**Records:**
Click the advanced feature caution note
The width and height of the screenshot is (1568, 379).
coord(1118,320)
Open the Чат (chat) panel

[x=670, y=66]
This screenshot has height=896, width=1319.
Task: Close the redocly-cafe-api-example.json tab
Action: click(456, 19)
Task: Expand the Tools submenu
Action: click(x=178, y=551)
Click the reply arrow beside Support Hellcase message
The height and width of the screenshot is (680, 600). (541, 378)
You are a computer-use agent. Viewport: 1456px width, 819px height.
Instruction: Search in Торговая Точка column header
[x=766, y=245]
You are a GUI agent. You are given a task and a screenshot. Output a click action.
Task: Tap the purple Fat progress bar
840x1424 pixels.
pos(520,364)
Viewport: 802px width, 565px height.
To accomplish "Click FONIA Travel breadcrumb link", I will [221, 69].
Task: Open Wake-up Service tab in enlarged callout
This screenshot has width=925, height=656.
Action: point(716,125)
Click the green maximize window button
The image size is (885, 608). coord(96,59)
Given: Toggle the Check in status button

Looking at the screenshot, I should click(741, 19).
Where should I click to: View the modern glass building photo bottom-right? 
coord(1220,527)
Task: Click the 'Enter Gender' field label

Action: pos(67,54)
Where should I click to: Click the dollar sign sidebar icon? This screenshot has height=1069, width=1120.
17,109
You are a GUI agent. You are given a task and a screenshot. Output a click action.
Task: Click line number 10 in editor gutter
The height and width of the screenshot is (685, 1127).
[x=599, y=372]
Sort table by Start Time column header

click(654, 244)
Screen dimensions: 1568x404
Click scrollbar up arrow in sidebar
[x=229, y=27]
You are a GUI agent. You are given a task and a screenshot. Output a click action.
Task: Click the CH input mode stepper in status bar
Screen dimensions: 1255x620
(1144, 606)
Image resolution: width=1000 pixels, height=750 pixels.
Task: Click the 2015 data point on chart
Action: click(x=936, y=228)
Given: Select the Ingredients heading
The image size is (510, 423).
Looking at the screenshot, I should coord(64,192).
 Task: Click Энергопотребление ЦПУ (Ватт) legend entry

**Goal:** Render every line of the data above as a JSON list of strings, one string per line, leaving out blank lines.

**Written answer:**
[
  "Click the advanced feature caution note",
  "The width and height of the screenshot is (1568, 379).",
  "coord(1118,320)",
  "Open the Чат (chat) panel",
  "[x=670, y=66]",
  "This screenshot has height=896, width=1319.",
  "Task: Close the redocly-cafe-api-example.json tab",
  "Action: click(456, 19)",
  "Task: Expand the Tools submenu",
  "Action: click(x=178, y=551)",
  "Click the reply arrow beside Support Hellcase message",
  "The height and width of the screenshot is (680, 600). (541, 378)",
  "You are a computer-use agent. Viewport: 1456px width, 819px height.",
  "Instruction: Search in Торговая Точка column header",
  "[x=766, y=245]",
  "You are a GUI agent. You are given a task and a screenshot. Output a click action.",
  "Task: Tap the purple Fat progress bar",
  "840x1424 pixels.",
  "pos(520,364)",
  "Viewport: 802px width, 565px height.",
  "To accomplish \"Click FONIA Travel breadcrumb link\", I will [221, 69].",
  "Task: Open Wake-up Service tab in enlarged callout",
  "This screenshot has width=925, height=656.",
  "Action: point(716,125)",
  "Click the green maximize window button",
  "The image size is (885, 608). coord(96,59)",
  "Given: Toggle the Check in status button",
  "Looking at the screenshot, I should click(741, 19).",
  "Where should I click to: View the modern glass building photo bottom-right? ",
  "coord(1220,527)",
  "Task: Click the 'Enter Gender' field label",
  "Action: pos(67,54)",
  "Where should I click to: Click the dollar sign sidebar icon? This screenshot has height=1069, width=1120.",
  "17,109",
  "You are a GUI agent. You are given a task and a screenshot. Output a click action.",
  "Task: Click line number 10 in editor gutter",
  "The height and width of the screenshot is (685, 1127).",
  "[x=599, y=372]",
  "Sort table by Start Time column header",
  "click(654, 244)",
  "Screen dimensions: 1568x404",
  "Click scrollbar up arrow in sidebar",
  "[x=229, y=27]",
  "You are a GUI agent. You are given a task and a screenshot. Output a click action.",
  "Task: Click the CH input mode stepper in status bar",
  "Screen dimensions: 1255x620",
  "(1144, 606)",
  "Image resolution: width=1000 pixels, height=750 pixels.",
  "Task: Click the 2015 data point on chart",
  "Action: click(x=936, y=228)",
  "Given: Select the Ingredients heading",
  "The image size is (510, 423).",
  "Looking at the screenshot, I should coord(64,192).",
  " Task: Click Энергопотребление ЦПУ (Ватт) legend entry"
]